“Go away!” he said.

  “Uh, I did knock,” said the shell.

  But it wasn’t the shell. It was Commissar Hark.

  The commissar peered in at Soric, holding the gas curtain back.

  “Sergeant?”

  “Oh, oh! Come in.”

  Hark entered.

  Soric felt hugely exposed. He tried to keep his mouth clamped shut so he wouldn’t exude the smell of liquor. Gaunt might have forgiven him. Hark was a different matter. Hark was a commissar, unqualified, unalloyed.

  “Everything all right?” Hark asked. He seemed suspicious.

  “Fine, fine,” said Soric, breathing through his nose.

  Hark looked at him. “You could relax, sergeant.”

  Mouth clamped shut Soric grinned and shrugged.

  Hark sat down on the stool, removing his cap. “Good work today, sergeant. Excellent in fact. How did you guess the Shadik’s approach route?”

  Soric shrugged again.

  “Lucky, huh?” Hark nodded. “Shrewd is a better word. You’re very shrewd. You know your stuff, Agun. Can I call you Agun? It doesn’t offend your sense of rank?”

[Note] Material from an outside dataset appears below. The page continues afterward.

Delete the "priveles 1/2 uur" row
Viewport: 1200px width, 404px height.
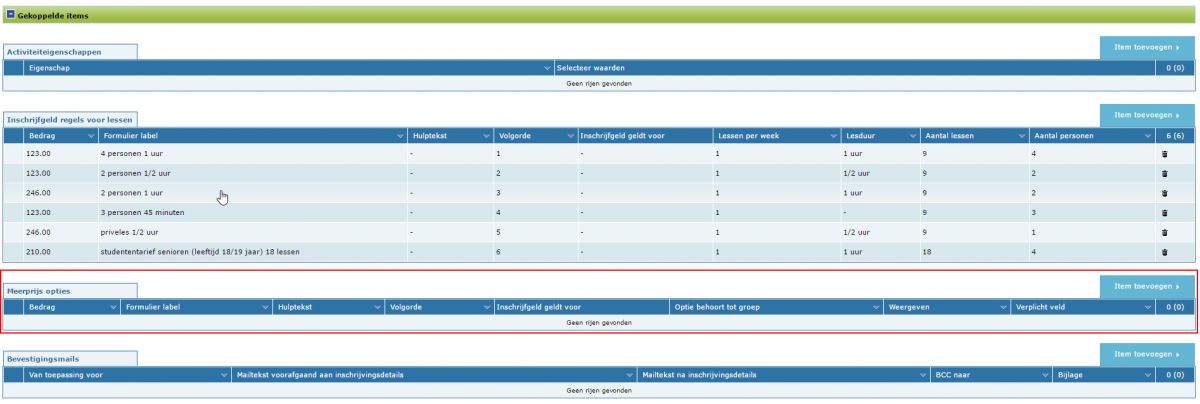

  “Not at all, sir,” Soric muttered, trying not breathe as he spoke.

  “The bombardment’s stopped,” Hark said. Soric realised he hadn’t noticed.

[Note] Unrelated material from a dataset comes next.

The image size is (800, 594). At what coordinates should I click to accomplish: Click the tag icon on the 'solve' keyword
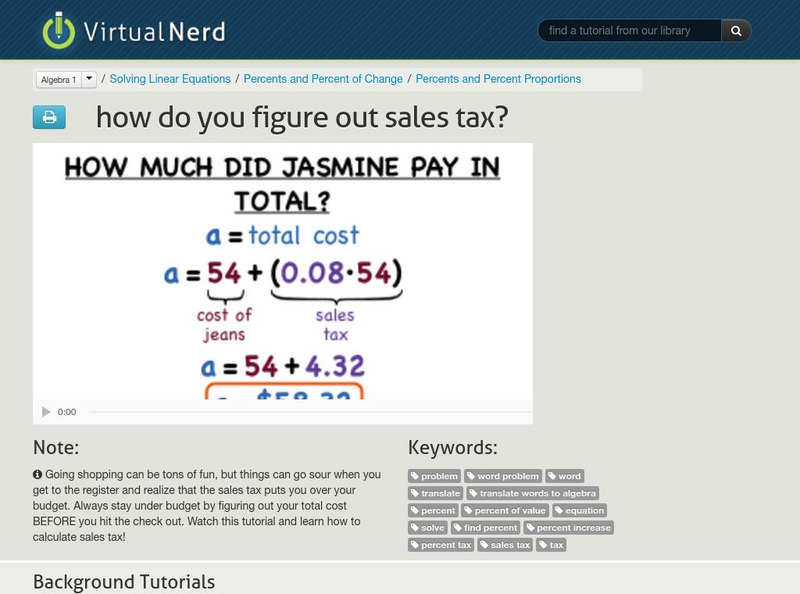click(x=413, y=527)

  “We’ve held them off for the most part,” Hark added. “Tough stuff around 293 and 294, and also with Criid, Obel and Theiss. And Maro’s dead.”

  “Shit, no!” said Soric, despite himself.

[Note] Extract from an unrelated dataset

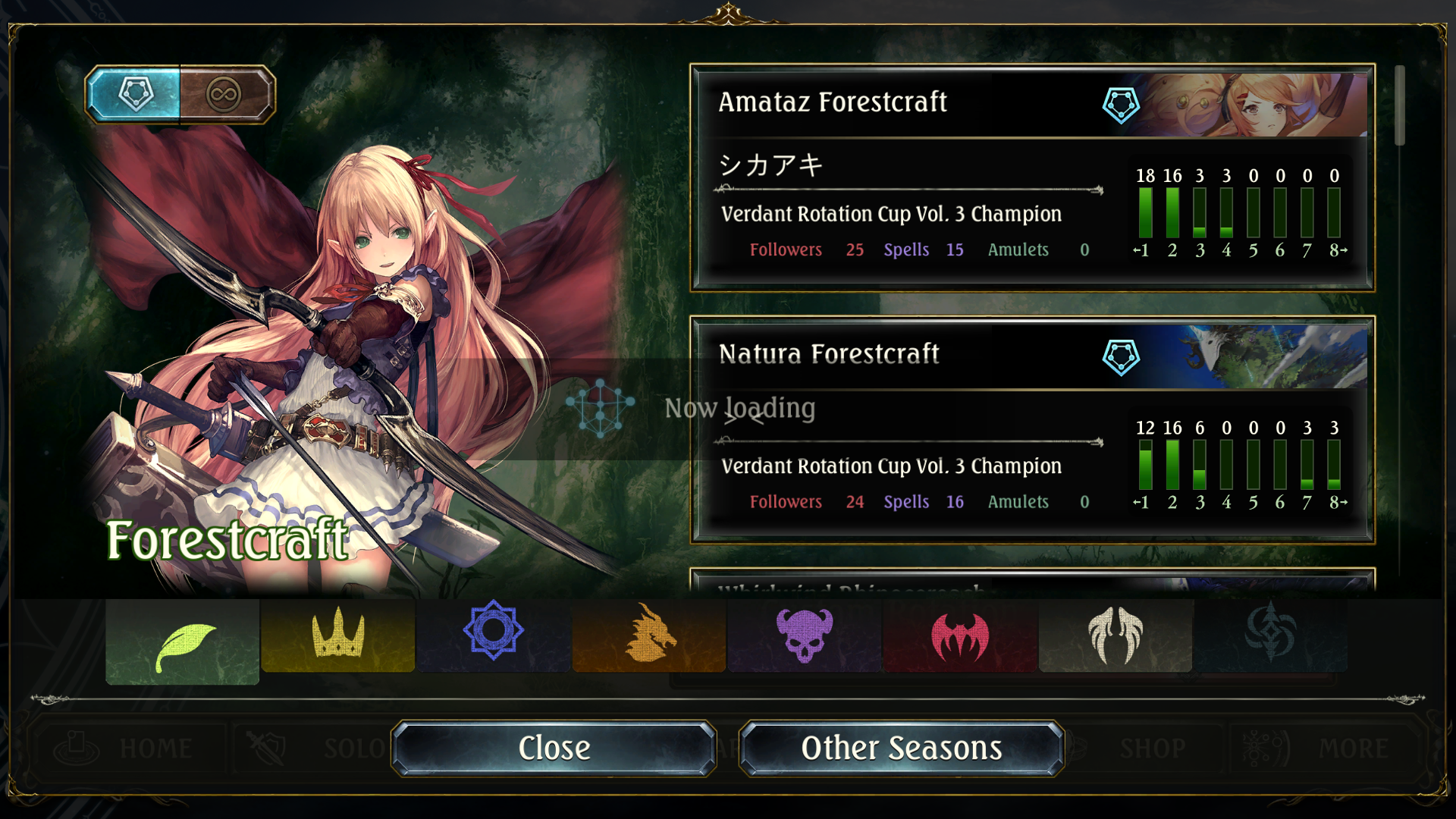This screenshot has width=1456, height=819.
Task: Select the Portalcraft teal emblem icon
Action: [1271, 635]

  “Yeah, it’s too bad. Good soldier. But his section took seventy per cent losses. Shells caught them hard. Lasko, Fewtin, Bisroya, Mkdil. All gone. Not you, though, eh?”

  “Sir.”

  Hark gestured expansively. “I don’t have the full picture yet, but I’m pretty sure your platoon gave the best today, unit for unit. A hell of a job, Agun. Good work. Smart to pick up on their route of attack. I’m impressed.”

  “Thank you, sir.”

  “I’ll be commending your unit to Gaunt. Any one you want to pick out?”

  “I’ll… Vivvo and Kazel.”

  Hark nodded. “I tell you what you could do now.”

  “Sir?”

  “I don’t know about you, Agun, but I’m shaking fit to drop. Man like you must have some hard stuff hereabouts.”

  “Oh,” said Soric. He rattled round on the shelf. “Forgive my inhospitality, commissar.”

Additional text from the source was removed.